If I have a function with all positive integer for the coefficients, is there a way to have a lower bound? Zero isn't an option, because I've done the rational root theorem and found all possible roots. If you need, I can provide the function and its list of possible roots below:
$70x^{4}+163x^{3}+109x^{2}+37x+6$
$±1, ±1/2, ±1/5, ±1/7, ±1/10, ±1/14, ±1/35, ±1/70,$ $±2, ±2/5, ±2/7, ±2/35,$ $±3, ±3/2, ±3/5, ±3/7, ±3/10, ±3/14, ±3/35, ±3/70,$ $±6, ±6/5, ±6/7, ±6/35$
On
The polynomial has two negative roots, $-\frac{3}{2}$ and $-\frac{2}{5}$. There are no positive roots according to the Descartes rule of signs. The polynomial is of even degree with a positive leading coefficient so it goes to positive infinity as $x$ tends to infinity. Thus, there should be a lower bound for some $x \in (-\frac{3}{2},-\frac{2}{5})$.
A fairly standard method for finding extrema of a function is known as the first derivative test. Applying this to the given quartic equation yields:
$f'(x)=280x^3+489x^2+218x+37$
Since $37$ is prime, it is unlikely that this factors nicely.
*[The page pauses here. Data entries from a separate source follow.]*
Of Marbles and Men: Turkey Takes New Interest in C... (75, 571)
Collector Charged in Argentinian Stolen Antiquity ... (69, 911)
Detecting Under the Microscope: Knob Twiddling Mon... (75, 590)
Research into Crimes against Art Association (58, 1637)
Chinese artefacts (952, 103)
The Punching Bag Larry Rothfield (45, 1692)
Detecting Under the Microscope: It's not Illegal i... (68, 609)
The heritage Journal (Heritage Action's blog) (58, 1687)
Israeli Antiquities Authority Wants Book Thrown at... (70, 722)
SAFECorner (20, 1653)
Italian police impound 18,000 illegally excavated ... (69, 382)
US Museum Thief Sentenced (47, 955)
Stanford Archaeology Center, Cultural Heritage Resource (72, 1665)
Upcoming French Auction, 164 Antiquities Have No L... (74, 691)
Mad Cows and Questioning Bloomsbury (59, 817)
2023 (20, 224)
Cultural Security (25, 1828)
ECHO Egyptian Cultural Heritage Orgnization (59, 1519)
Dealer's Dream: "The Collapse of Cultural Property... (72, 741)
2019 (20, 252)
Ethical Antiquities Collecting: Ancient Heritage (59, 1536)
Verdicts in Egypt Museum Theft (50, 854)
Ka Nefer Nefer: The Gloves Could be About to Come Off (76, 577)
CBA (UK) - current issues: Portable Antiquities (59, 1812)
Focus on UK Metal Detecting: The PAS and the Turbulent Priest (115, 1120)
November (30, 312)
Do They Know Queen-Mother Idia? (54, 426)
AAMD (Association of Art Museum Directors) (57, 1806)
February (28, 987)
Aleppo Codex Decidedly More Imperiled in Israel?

Using a graphing calculator app I found that it has 1 real solution at $x\approx -1.183$. This corresponds to the global minimum of the original function, as can readily be verified with a graph. Acquiring an explicit solution for the minimum would require Cardano's method to solve $f'(x)=0$ explicitly. Followed by a very messy calculation with the original quartic to obtain the exact $y$-coordinate.